It is a fact that I tend toward melancholy. This is not to be confused with having a sentimental streak. THAT I do not. At our recent yard sale—which nearly killed me and several of the shoppers—I all but threw merchandize (including vintage linen and quilts, 60-year old, pristine kid gloves, silver plate whiskey sour muddlers and a set of library steps) at the milling crowd. “Take it,” I screamed, “Just get it out of here!” When a particularly creepy man asked us if there was more to see inside the house I almost told him “Yes, just go in there and strip the joint!”
My mother would be so proud. Oh, not that her first grandchild, the only one she ever knew, and then only for a year, has just graduated from college. That’s a given.
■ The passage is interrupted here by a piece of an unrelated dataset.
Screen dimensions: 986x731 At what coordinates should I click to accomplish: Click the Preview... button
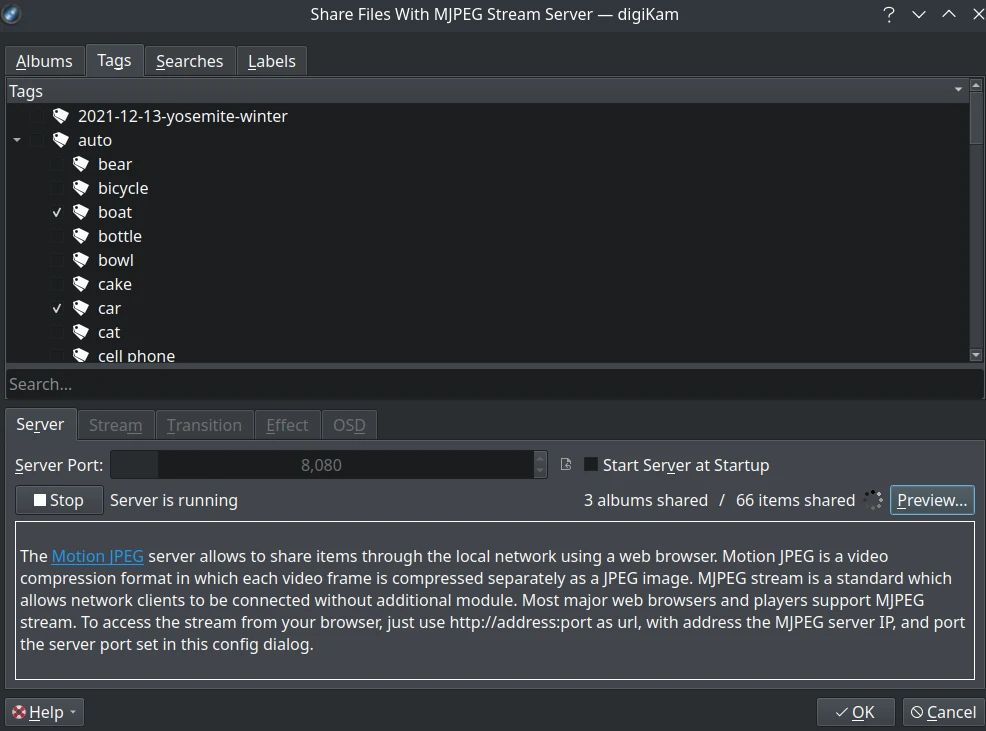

My sister is visiting with her daughter, Lily. A more lithesome, light and lovely girl you couldn’t conjure–unless you grew up with Liza, her mother, who very nearly floated through her first 16 years on long legs and pointe shoes. Now, before those of you who know me too well roll your eyes and take bets on how long before Liza and I cross the Rubicon of sisterhood and kill each other, let me just tell you this; I have not stopped laughing since she got here.
It is right and proper that our last days in London are straight out of some 19th century novel of manners (and summertime). The sky is high and blue, the privet blossoms so fragrant the roses are fighting for attention. Every flower is blooming, the boxwood is such a deep green it is nearly blue and the hollyhocks (hollyhocks, in a city!) are waving like fly fishing poles in the breeze.